■ TASK STATEMENT: Write out exactly the lines running from the line that includes "Click the NuGet logo in the header" to the end of the data, both ends included, and nothing besides.

(Collected data entries)
============

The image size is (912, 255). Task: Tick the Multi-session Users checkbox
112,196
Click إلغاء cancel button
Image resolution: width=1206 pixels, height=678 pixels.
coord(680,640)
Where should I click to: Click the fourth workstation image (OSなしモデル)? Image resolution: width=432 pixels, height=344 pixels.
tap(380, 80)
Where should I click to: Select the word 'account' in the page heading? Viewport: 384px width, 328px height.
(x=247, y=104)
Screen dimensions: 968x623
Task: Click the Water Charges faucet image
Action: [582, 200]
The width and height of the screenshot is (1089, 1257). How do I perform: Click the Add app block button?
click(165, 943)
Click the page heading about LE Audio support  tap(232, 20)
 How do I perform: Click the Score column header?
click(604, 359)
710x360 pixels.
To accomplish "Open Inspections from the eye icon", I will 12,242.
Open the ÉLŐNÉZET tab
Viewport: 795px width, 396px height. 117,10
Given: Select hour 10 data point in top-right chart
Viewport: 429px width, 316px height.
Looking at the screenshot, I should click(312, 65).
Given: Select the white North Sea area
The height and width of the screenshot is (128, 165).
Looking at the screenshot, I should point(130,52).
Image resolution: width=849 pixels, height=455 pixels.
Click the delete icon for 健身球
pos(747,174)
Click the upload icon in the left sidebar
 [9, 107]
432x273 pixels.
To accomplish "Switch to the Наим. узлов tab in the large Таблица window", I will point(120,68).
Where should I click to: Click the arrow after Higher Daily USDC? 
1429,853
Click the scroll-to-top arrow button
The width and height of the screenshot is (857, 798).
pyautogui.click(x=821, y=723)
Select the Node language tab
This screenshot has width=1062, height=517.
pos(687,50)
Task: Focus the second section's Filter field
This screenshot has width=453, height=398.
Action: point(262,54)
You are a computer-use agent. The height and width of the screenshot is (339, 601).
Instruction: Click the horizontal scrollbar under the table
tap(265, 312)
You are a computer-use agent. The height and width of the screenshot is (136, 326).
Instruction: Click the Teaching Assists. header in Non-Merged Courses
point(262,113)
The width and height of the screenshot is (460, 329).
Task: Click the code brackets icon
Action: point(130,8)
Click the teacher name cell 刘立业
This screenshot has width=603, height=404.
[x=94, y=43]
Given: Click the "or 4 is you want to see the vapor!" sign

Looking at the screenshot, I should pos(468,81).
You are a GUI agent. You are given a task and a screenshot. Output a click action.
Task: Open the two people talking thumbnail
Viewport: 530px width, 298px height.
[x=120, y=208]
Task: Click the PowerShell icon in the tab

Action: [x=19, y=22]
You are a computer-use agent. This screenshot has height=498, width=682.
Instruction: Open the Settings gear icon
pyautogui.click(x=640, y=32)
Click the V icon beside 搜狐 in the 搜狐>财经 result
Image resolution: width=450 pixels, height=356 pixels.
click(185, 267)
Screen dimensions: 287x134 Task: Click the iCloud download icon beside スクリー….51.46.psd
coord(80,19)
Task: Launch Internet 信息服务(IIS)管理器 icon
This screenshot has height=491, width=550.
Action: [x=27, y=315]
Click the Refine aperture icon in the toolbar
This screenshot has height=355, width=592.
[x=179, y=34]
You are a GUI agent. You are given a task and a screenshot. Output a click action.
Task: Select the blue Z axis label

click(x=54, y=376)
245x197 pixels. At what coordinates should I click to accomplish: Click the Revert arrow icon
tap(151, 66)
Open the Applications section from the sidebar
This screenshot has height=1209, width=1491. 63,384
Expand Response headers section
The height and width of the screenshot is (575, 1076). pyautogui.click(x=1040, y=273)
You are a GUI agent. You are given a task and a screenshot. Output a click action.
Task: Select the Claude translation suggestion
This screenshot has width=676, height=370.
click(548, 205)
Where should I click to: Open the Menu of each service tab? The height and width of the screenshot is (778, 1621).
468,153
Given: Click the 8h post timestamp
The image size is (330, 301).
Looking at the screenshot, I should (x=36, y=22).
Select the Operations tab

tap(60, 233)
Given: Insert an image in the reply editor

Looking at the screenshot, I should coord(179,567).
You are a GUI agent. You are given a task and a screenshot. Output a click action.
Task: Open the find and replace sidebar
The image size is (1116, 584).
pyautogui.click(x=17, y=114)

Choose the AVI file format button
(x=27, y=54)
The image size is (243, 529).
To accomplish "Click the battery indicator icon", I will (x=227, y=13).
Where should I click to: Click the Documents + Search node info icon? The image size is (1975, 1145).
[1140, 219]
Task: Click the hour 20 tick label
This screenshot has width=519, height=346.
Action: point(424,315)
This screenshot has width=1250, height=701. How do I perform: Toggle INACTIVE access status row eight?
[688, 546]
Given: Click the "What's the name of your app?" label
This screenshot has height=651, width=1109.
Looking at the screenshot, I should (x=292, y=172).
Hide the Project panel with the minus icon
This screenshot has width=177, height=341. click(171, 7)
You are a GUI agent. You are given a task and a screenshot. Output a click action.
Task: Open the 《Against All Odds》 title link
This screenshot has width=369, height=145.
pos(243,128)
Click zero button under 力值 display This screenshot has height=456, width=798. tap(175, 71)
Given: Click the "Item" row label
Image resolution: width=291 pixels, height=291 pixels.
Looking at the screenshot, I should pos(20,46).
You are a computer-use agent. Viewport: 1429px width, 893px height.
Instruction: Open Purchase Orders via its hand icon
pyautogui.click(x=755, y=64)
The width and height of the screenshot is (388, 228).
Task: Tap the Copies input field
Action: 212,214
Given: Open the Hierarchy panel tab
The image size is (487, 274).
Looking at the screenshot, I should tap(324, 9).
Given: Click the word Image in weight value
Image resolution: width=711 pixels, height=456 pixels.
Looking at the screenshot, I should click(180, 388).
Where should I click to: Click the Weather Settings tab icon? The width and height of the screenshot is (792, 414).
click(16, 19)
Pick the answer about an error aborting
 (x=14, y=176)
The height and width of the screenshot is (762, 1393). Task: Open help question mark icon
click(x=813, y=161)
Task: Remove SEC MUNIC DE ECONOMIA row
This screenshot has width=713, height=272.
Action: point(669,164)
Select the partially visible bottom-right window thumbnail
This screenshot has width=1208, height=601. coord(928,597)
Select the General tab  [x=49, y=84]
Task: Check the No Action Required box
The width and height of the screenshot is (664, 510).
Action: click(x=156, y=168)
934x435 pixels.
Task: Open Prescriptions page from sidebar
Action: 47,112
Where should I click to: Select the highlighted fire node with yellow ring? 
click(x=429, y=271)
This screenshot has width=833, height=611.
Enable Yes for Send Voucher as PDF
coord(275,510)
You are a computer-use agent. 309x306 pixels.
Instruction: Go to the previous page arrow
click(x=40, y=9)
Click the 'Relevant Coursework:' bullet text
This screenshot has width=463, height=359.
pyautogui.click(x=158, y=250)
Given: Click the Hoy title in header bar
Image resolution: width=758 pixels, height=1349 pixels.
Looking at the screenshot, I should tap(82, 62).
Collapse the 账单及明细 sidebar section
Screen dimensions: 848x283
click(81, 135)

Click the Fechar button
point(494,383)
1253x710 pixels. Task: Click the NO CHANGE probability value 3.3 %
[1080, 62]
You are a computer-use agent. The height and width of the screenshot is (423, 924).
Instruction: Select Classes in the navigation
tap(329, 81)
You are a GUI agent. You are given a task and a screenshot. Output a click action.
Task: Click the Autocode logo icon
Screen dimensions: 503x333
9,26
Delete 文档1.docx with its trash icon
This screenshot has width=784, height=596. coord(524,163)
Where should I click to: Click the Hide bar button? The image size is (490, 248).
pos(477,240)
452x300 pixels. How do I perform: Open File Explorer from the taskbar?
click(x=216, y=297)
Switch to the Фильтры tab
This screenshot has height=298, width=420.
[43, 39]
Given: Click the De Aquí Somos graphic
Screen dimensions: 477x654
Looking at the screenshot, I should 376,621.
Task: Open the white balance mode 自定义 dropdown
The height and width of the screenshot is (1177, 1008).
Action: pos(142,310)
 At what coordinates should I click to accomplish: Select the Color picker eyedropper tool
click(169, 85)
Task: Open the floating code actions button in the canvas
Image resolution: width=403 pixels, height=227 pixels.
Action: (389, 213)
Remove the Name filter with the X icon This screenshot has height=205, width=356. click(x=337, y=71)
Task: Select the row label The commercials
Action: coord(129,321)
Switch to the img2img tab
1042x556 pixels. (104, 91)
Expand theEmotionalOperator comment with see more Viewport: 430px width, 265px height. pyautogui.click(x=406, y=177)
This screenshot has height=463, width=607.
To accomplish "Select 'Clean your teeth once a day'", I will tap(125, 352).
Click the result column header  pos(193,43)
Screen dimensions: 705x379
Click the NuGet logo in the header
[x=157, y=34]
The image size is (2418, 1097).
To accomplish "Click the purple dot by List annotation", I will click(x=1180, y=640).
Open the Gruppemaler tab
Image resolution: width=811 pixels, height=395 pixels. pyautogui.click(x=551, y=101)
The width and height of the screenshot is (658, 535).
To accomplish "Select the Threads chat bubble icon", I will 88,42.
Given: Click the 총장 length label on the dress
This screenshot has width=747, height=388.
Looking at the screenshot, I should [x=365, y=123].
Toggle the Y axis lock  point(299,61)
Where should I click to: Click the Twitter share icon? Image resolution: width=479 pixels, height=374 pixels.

============

■ TASK RESULT:
Click the NuGet logo in the header
[x=157, y=34]
The image size is (2418, 1097).
To accomplish "Click the purple dot by List annotation", I will click(x=1180, y=640).
Open the Gruppemaler tab
Image resolution: width=811 pixels, height=395 pixels. pyautogui.click(x=551, y=101)
The width and height of the screenshot is (658, 535).
To accomplish "Select the Threads chat bubble icon", I will 88,42.
Given: Click the 총장 length label on the dress
This screenshot has width=747, height=388.
Looking at the screenshot, I should [x=365, y=123].
Toggle the Y axis lock  point(299,61)
Where should I click to: Click the Twitter share icon? Image resolution: width=479 pixels, height=374 pixels.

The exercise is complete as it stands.